Breeds/populations descriptions
The Danakil cattle breed is grouped under Sanga and originated in East and Northeast Africa, where Sanga cattle evolved. The Horro breed was formed as a result of interbreeding between zebu-Sanga and Sanga-zebu admixture populations. The large-sized Borana breed descended from secondary cattle domestication in the arid areas of the 'Fertile Crescent' about 5000 BP [7]. The breed is predominantly distributed in arid and semi-arid agro-ecologies of the Borana plateau. The small-sized Arsi cattle probably developed from a group of small short-horned Abyssinian zebu by the highland Oromo people. The Ambo cattle is grouped under Small East African zebu and is believed to have descended from the recent introductions of zebu into Africa [8]. Pictures of sampled animals are depicted in Fig. 2.

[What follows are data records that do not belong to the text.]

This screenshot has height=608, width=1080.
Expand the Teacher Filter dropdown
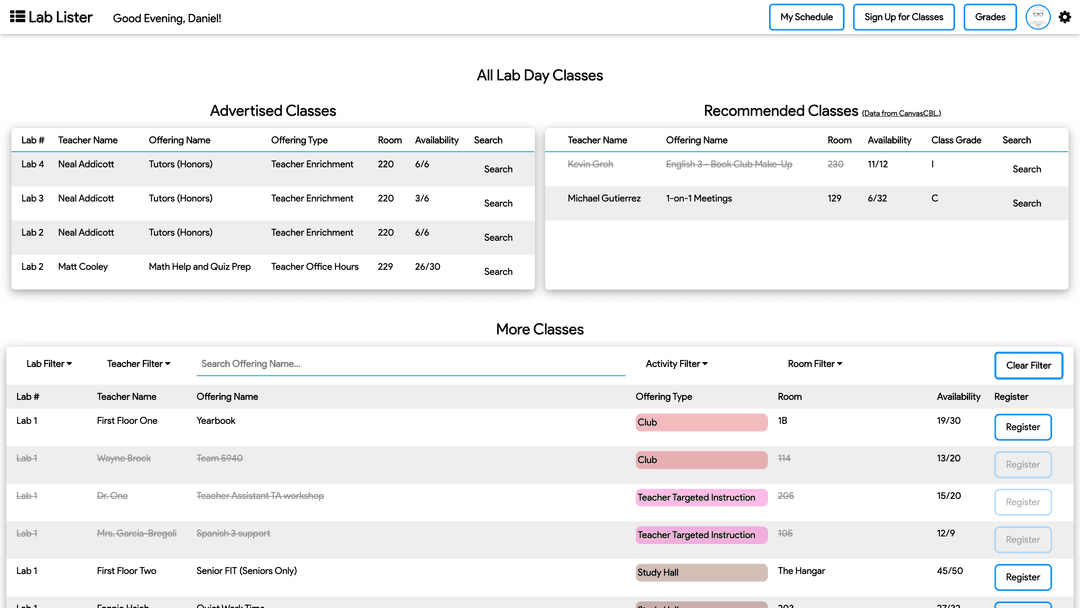[138, 364]
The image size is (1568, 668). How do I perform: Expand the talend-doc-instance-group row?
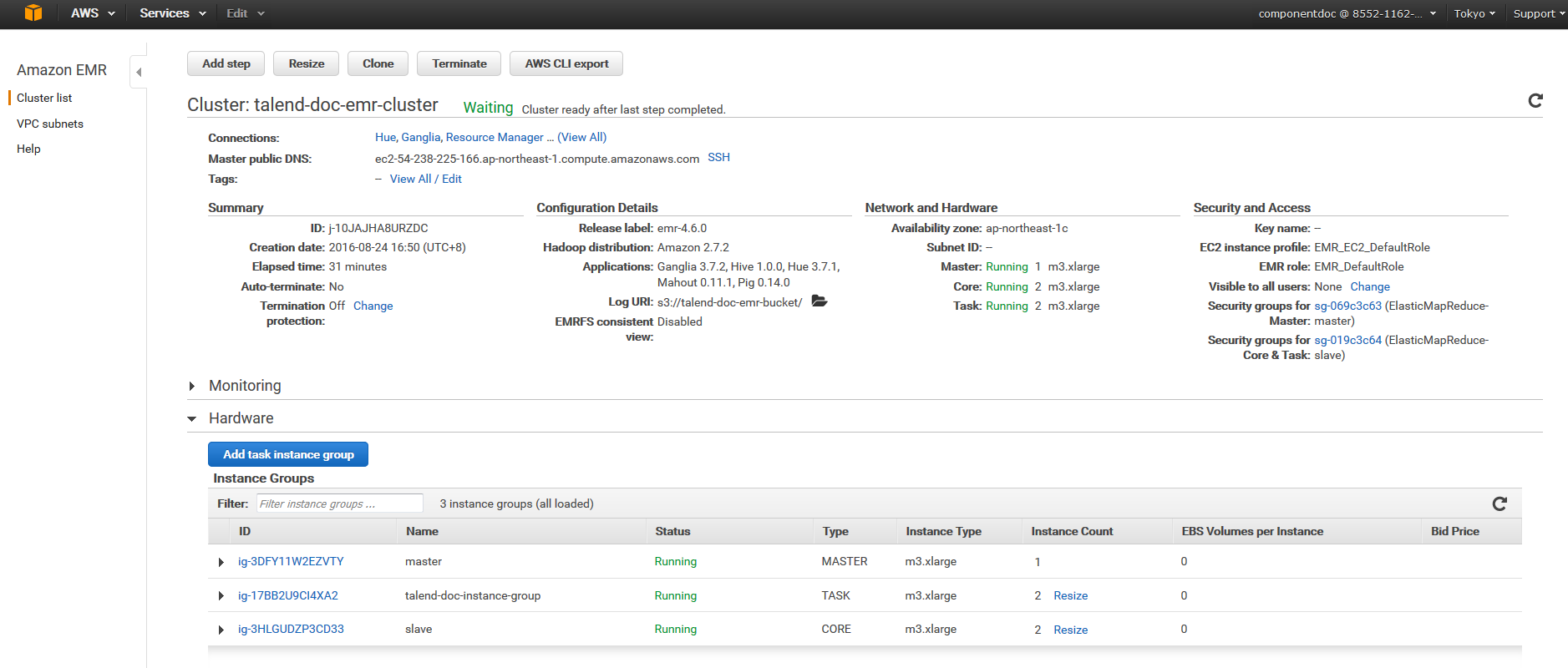(221, 596)
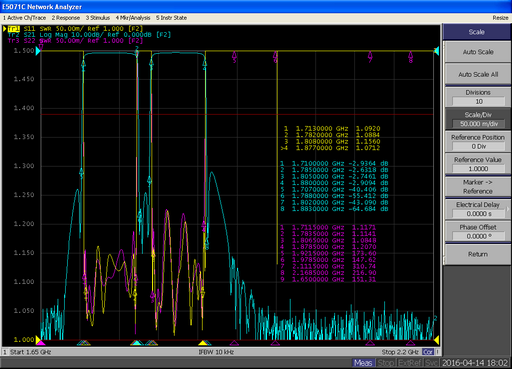Expand the Electrical Delay arrow

pos(508,209)
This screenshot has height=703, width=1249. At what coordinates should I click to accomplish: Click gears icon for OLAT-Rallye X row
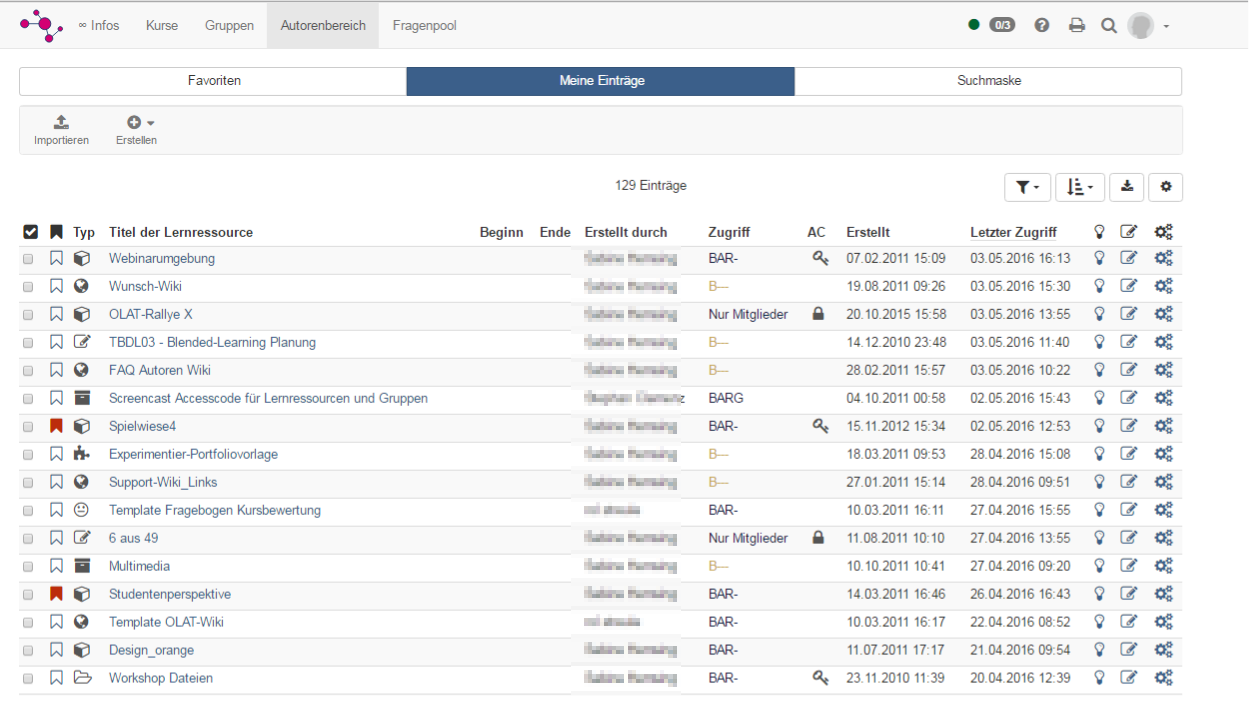[1163, 315]
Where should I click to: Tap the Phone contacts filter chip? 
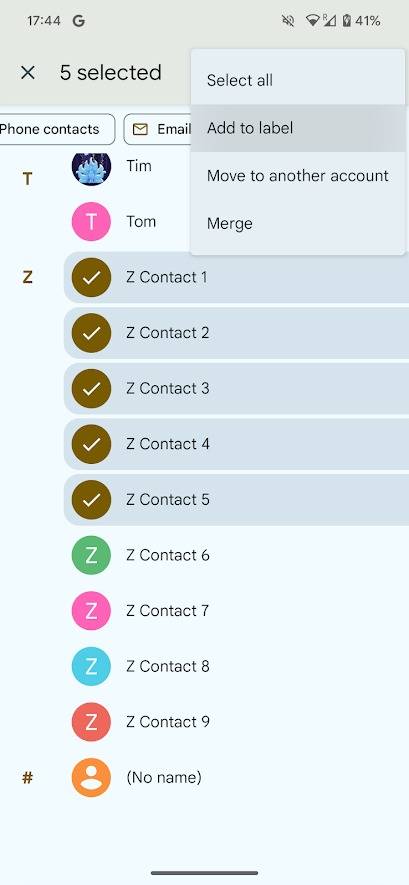pos(56,129)
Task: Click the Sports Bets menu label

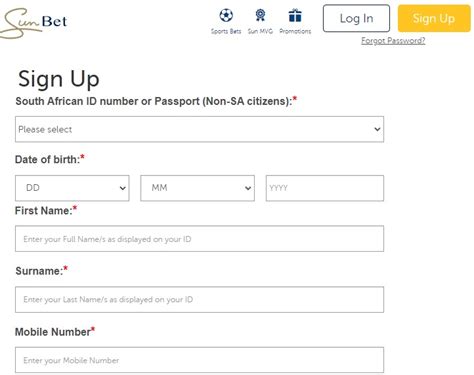Action: click(226, 31)
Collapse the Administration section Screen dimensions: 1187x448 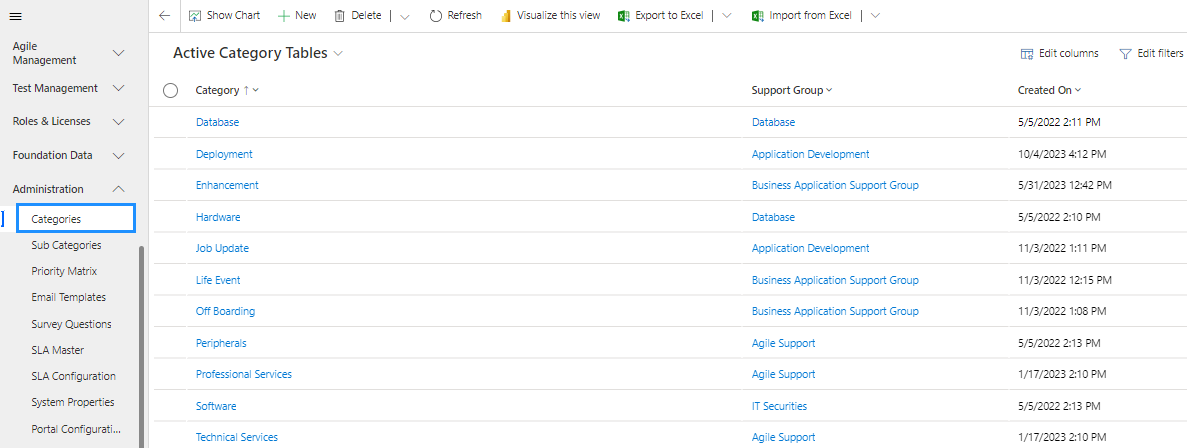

Genotyping and quality control
In total, 192 animals representing 5 cattle populations of Ethiopia were genotyped for 8,773 SNPs with the Illumina Bovine 8K SNP BeadChip (Illumina, San Diego, CA, USA) according to Illumina protocols [9]. Over the loci, the average GenTrain score, 10% GenCall (10% GC) score, and 50% GenCall (50% GC) score were 0.86, 0.87, and 0.83, respectively. In this experiment, about 99.91% of the markers identified had a GenTrain score greater than the minimum acceptable value (0.25) (http://www.illumina.com). All of the samples had at least a 0.20 or greater 10% GC score, while the 50% GC score ranged from 0.75 to 0.91, with the average call rate of 0.913. For Hanwoo cattle, about 51,162 SNPs were genotyped using the Illumina Bovine 50K SNP BeadChip [10]. 8K and 50K genotypes were merged using Golden Helix SNP Variation Suite software version 7 (Golden Helix, Inc., Bozeman, MT, USA). To ensure the highest quality of data from the 8K and 50K SNP BeadChips, duplicate marker genotypes were identified and dropped. Finally about 7,045 SNPs that were common for both Bead-Chips were subjected to analysis. Markers selected for diversity analysis were all located on autosomal chromosomesand had at least an 80% call rate.

Data analysis
Frequency of minor allele frequency (MAF), distribution, and deviation from Hardy-Weinberg equilibrium (HWE) were estimated using Golden Helix SNP Variation Suite version 7 (Golden Helix, Inc.). The SAS GLM package version 9.1 (SAS Institute Inc., Cary, NC, USA) procedure was used to test the effect of breed on MAF variation. Observed and expected heterozygosities and hierarchical F-statistics were estimated using GENALEX software [11].